___ INPUT DATA
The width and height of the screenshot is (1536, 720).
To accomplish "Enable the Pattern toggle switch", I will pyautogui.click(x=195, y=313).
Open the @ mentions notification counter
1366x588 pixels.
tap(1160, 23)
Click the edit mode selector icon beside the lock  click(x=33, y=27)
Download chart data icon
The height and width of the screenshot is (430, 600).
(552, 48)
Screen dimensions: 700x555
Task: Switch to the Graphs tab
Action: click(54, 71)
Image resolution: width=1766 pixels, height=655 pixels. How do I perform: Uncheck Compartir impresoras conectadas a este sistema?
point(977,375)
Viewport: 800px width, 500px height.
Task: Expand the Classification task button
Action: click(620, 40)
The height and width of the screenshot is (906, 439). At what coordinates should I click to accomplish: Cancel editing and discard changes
______
# WHAT YOU SHOULD DO
Set down the listing above in its entirety, exactly as written.

# TASK RESULT
The width and height of the screenshot is (1536, 720).
To accomplish "Enable the Pattern toggle switch", I will pyautogui.click(x=195, y=313).
Open the @ mentions notification counter
1366x588 pixels.
tap(1160, 23)
Click the edit mode selector icon beside the lock  click(x=33, y=27)
Download chart data icon
The height and width of the screenshot is (430, 600).
(552, 48)
Screen dimensions: 700x555
Task: Switch to the Graphs tab
Action: click(54, 71)
Image resolution: width=1766 pixels, height=655 pixels. How do I perform: Uncheck Compartir impresoras conectadas a este sistema?
point(977,375)
Viewport: 800px width, 500px height.
Task: Expand the Classification task button
Action: click(620, 40)
The height and width of the screenshot is (906, 439). At what coordinates should I click to accomplish: Cancel editing and discard changes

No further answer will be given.